■ **Task to complete**:
Look for the string "Follow" in the listing below, then copy every line that has it.

■ **Recorded information**:
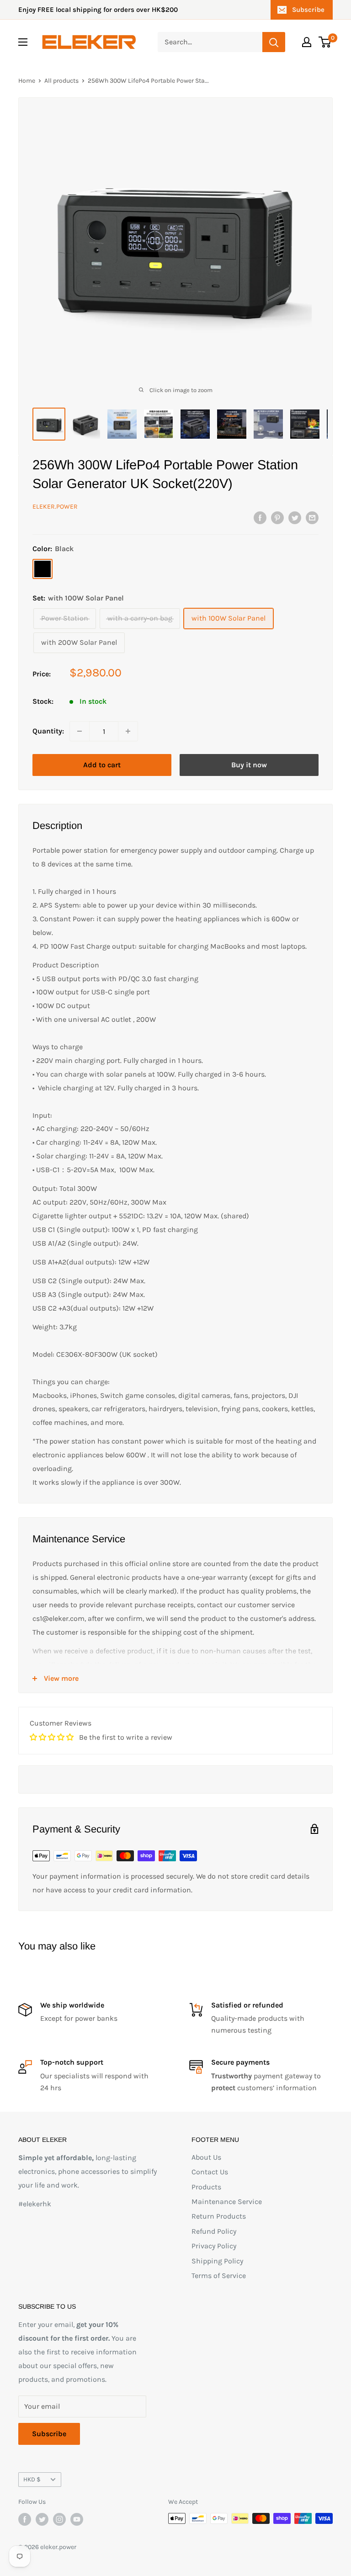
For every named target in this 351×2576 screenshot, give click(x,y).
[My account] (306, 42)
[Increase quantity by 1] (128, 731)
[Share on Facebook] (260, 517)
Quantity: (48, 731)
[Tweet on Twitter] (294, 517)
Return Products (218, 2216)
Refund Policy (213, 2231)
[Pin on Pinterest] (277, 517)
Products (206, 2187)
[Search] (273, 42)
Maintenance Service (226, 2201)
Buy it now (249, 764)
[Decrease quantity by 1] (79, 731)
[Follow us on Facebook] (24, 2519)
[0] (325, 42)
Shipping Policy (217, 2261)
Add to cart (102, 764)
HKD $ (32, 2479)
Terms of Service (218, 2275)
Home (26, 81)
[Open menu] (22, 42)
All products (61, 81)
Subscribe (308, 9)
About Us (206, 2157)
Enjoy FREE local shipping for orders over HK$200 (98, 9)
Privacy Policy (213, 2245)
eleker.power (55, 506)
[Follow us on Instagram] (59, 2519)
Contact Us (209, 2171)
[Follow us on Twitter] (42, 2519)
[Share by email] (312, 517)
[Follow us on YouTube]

■ **Answer**:
[Follow us on Facebook] (24, 2519)
[Follow us on Instagram] (59, 2519)
[Follow us on Twitter] (42, 2519)
[Follow us on YouTube]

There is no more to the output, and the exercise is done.